What you have to do - Give the records again exactly, with every character kept.

Data excerpts:
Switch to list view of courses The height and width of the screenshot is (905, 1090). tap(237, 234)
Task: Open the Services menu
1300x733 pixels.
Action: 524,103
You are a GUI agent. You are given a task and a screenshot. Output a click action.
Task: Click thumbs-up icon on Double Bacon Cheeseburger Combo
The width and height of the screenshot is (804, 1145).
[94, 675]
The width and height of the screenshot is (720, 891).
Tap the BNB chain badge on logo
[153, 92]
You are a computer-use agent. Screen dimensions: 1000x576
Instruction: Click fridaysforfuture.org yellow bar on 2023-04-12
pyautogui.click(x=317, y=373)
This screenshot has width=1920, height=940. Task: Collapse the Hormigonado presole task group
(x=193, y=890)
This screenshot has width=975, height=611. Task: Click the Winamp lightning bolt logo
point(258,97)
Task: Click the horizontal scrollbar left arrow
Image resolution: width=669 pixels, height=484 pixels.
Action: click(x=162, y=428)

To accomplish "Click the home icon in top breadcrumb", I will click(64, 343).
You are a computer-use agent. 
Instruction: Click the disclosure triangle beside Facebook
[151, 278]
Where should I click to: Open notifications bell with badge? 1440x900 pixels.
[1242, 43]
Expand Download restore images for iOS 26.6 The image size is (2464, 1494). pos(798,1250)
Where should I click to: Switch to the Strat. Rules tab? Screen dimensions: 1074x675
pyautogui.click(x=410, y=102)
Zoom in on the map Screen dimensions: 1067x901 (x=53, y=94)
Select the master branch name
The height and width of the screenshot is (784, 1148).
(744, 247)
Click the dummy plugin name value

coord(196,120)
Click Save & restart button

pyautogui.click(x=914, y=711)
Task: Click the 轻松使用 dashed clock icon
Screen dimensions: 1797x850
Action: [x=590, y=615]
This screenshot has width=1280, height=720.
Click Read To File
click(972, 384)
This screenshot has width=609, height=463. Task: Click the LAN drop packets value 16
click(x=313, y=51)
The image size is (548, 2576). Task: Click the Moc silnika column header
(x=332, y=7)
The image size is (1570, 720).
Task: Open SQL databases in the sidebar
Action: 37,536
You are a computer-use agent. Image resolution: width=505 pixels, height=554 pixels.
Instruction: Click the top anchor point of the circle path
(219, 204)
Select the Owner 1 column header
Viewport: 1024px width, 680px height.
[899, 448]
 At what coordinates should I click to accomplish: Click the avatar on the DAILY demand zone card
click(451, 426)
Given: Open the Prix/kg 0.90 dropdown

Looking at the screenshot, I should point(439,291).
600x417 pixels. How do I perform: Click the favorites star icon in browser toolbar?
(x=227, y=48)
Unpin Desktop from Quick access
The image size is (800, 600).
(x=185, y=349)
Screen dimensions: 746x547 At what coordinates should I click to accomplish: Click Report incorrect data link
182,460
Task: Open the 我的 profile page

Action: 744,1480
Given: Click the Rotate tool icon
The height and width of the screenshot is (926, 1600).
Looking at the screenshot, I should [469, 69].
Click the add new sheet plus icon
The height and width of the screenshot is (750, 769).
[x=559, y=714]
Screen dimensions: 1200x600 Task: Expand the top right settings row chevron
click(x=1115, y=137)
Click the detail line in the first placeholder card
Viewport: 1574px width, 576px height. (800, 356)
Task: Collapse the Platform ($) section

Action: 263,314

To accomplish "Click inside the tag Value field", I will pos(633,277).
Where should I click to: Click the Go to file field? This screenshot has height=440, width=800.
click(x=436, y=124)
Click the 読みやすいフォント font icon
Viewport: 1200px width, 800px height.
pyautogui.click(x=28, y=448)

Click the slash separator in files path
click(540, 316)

Reply -
Switch to list view of courses The height and width of the screenshot is (905, 1090). tap(237, 234)
Task: Open the Services menu
1300x733 pixels.
Action: 524,103
You are a GUI agent. You are given a task and a screenshot. Output a click action.
Task: Click thumbs-up icon on Double Bacon Cheeseburger Combo
The width and height of the screenshot is (804, 1145).
[94, 675]
The width and height of the screenshot is (720, 891).
Tap the BNB chain badge on logo
[153, 92]
You are a computer-use agent. Screen dimensions: 1000x576
Instruction: Click fridaysforfuture.org yellow bar on 2023-04-12
pyautogui.click(x=317, y=373)
This screenshot has width=1920, height=940. Task: Collapse the Hormigonado presole task group
(x=193, y=890)
This screenshot has width=975, height=611. Task: Click the Winamp lightning bolt logo
point(258,97)
Task: Click the horizontal scrollbar left arrow
Image resolution: width=669 pixels, height=484 pixels.
Action: click(x=162, y=428)

To accomplish "Click the home icon in top breadcrumb", I will click(64, 343).
You are a computer-use agent. 
Instruction: Click the disclosure triangle beside Facebook
[151, 278]
Where should I click to: Open notifications bell with badge? 1440x900 pixels.
[1242, 43]
Expand Download restore images for iOS 26.6 The image size is (2464, 1494). pos(798,1250)
Where should I click to: Switch to the Strat. Rules tab? Screen dimensions: 1074x675
pyautogui.click(x=410, y=102)
Zoom in on the map Screen dimensions: 1067x901 (x=53, y=94)
Select the master branch name
The height and width of the screenshot is (784, 1148).
(744, 247)
Click the dummy plugin name value

coord(196,120)
Click Save & restart button

pyautogui.click(x=914, y=711)
Task: Click the 轻松使用 dashed clock icon
Screen dimensions: 1797x850
Action: [x=590, y=615]
This screenshot has width=1280, height=720.
Click Read To File
click(972, 384)
This screenshot has width=609, height=463. Task: Click the LAN drop packets value 16
click(x=313, y=51)
The image size is (548, 2576). Task: Click the Moc silnika column header
(x=332, y=7)
The image size is (1570, 720).
Task: Open SQL databases in the sidebar
Action: 37,536
You are a computer-use agent. Image resolution: width=505 pixels, height=554 pixels.
Instruction: Click the top anchor point of the circle path
(219, 204)
Select the Owner 1 column header
Viewport: 1024px width, 680px height.
[899, 448]
 At what coordinates should I click to accomplish: Click the avatar on the DAILY demand zone card
click(451, 426)
Given: Open the Prix/kg 0.90 dropdown

Looking at the screenshot, I should point(439,291).
600x417 pixels. How do I perform: Click the favorites star icon in browser toolbar?
(x=227, y=48)
Unpin Desktop from Quick access
The image size is (800, 600).
(x=185, y=349)
Screen dimensions: 746x547 At what coordinates should I click to accomplish: Click Report incorrect data link
182,460
Task: Open the 我的 profile page

Action: 744,1480
Given: Click the Rotate tool icon
The height and width of the screenshot is (926, 1600).
Looking at the screenshot, I should [469, 69].
Click the add new sheet plus icon
The height and width of the screenshot is (750, 769).
[x=559, y=714]
Screen dimensions: 1200x600 Task: Expand the top right settings row chevron
click(x=1115, y=137)
Click the detail line in the first placeholder card
Viewport: 1574px width, 576px height. (800, 356)
Task: Collapse the Platform ($) section

Action: 263,314

To accomplish "Click inside the tag Value field", I will pos(633,277).
Where should I click to: Click the Go to file field? This screenshot has height=440, width=800.
click(x=436, y=124)
Click the 読みやすいフォント font icon
Viewport: 1200px width, 800px height.
pyautogui.click(x=28, y=448)

Click the slash separator in files path
click(540, 316)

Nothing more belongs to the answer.